→ **Problems and tasks**:
(a) Translate this sentence from the article on Internet regulation history into Spanish: "The Clinton FCC's Office of Plans and Policy conveniently published a 'Working Paper,' in July of 1999, which provides great detail on the agency's approach to Internet regulation."
(b) Write the next part of the article on the history of Internet regulation, picking up right after its final sentence.

May 30, 2017 11:20 AM

Correcting the [Revisionist] History of Internet Regulation

The FCC's NPRM to re-examine its Net Neutrality rules was just adopted and, with it, the Internet giants' advocacy groups have launched a misinformation campaign.  Over the past couple weeks, a number of articles have appeared that float revisionist history in an attempt  to embarrass FCC Chairman Ajit Pai--who aims  to return Internet regulation to the "light touch" approach favored since the dawn of the commercial Internet (during the Clinton administration) until 2015.

First, the Washington Post (owned by web giant Amazon) offered an "analysis" entitled "The Trump administration gets the history of Internet regulations all wrong."  Then, the website Ars Technica took the Post's "analysis" as fact to deliver an article with the even-more-smugly-insulting title, "Ajit Pai accidentally supports utility rules and open access networks."   More recently, the website TechCrunch repeated many of the same mistaken facts, but divorced from the "gotcha" rhetoric in the first two articles. 

The contortions these writers have gone through to argue that Chairman Pai inaccurately described Clinton era Internet policy could have been avoided had they gone straight to the horse's mouth.  The Clinton FCC's Office of Plans and Policy conveniently published a "Working Paper," in July of 1999, which provides great detail on the agency's approach to Internet regulation.  The paper is entitled "The FCC and the Unregulation of the Internet." (emphasis added)   

Most of the inaccurate narratives in the advocacy referenced above essentially conflate Title II of the Communications Act of 1934, the Telecommunications Act of 1996 ("Telecom Act" or "the Act"), and pre-Telecom Act FCC service classifications.  Let's try to go through some examples in context.    

"Without government oversight, phone companies could have prevented dial-up Internet service providers from even connecting to customers." (Post)

"Those [Title II] rules kept phone companies from charging dial-up Internet providers extra or blocking their connections." (Post)

Not true. In 1980 the FCC commenced a series of rulemakings (the "Computer Inquiries")  in which it decided not to regulate--at all--the new "enhanced services" being created through the combination of computer and telephone services. Telephone services would continue to be subject to the existing web of FCC, DoJ, through the MFJ  (the settlement order resulting from the AT&T antitrust case), and state regulations that already applied to these services.

→ **Data extract**:

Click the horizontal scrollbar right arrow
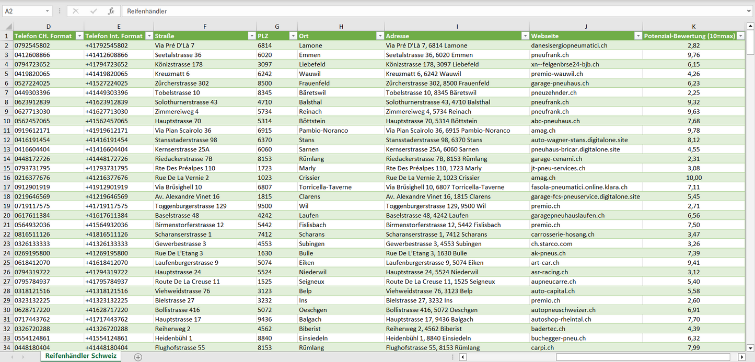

→ **Expected results**:
(a) La Oficina de Planes y Políticas de la FCC durante la era Clinton publicó oportunamente un «documento de trabajo», en julio de 1999, que ofrece gran detalle sobre el enfoque de la agencia respecto de la regulación de Internet.

(b)
This meant that a call to an "enhanced service provider," like an ISP, was treated like a call to any other end-user.  No additional charges applied because dial-up service was a call to an unregulated end-user.  Aside from having no commercial incentive to block ISP customers (in those days, customers often bought an extra line just to access the Internet), a telephone company who refused to route an end-user's call to an ISP would have been in violation of numerous federal and state laws/regulations.

"The FCC regulated phone companies under Title II of the Communications Act of 1934, which mandates that the agency ensure that services like telephone networks treat all customers equally."
 
Not exactly.  As noted, the FCC, the DoJ (through the MFJ), and state regulators all regulated some aspect of telephone companies' provision of local telephone services.  While Title II certainly applied to these services, Title II did not "require that . . . telephone networks treat all customers the same." It does, however, require that all services be available to similarly-situated customers on similar terms and conditions.  See 47 U.S.C. Sect 202(a)
 
"In 1999, the FCC used its authority under that section [Title 2] of the law to enact "line-sharing" rules that forced phone companies to let competitors offer DSL over their existing telephone networks. . . ."  (Post)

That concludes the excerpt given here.